Suppose you want to fit a regression model. You have a data set with multiple attributes. What would be the advantages of segmenting the data set and fitting a regression model to each of the segments?
By "fitting a regression model to each of the segments", I suppose you mean trying to do something like a Piecewise Linear Representation of a long time-series, as described in this paper: Segmenting Time Series: A Survey and Novel Approach. As quoted straight from the paper:
...this representation makes the storage, transmission and computation of the data more efficient. Specifically, in the context of data mining, the piecewise linear representation has been used to:
- Support fast exact similarly search .
- Support novel distance measures for time series, including “fuzzy queries” [27, 28], weighted queries , multiresolution queries [31, 18], dynamic time warping  and relevance feedback .
- Support concurrent mining of text and time series .
- Support novel clustering and classification algorithms .
- Support change point detection [29, 8].
In summary, it can be seen as a type of data preprocessing so you can train some kind of machine learning algorithm more easily/accurately (such as your regression model) or if you prefer, as a type of feature extraction.

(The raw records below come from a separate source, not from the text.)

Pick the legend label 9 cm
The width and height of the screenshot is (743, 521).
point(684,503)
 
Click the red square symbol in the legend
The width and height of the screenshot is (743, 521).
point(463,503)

By doing "segmentation" and build multiple models for each subset of data, you are essentially increase the model complexity, and may lead over fitting (So, it is not guaranteed to have advantage, but may also have disadvantage.)
I would suggest you to check the Bias-Variance trade off and understand if you are under fitting or over fitting.
If you are underfitting, "segmentation" and build multiple models for each subset of data, will help you. By increase the complexity of the model.
If you are over fitting, "segmentation" and build multiple models for each subset of data, will make things even worse.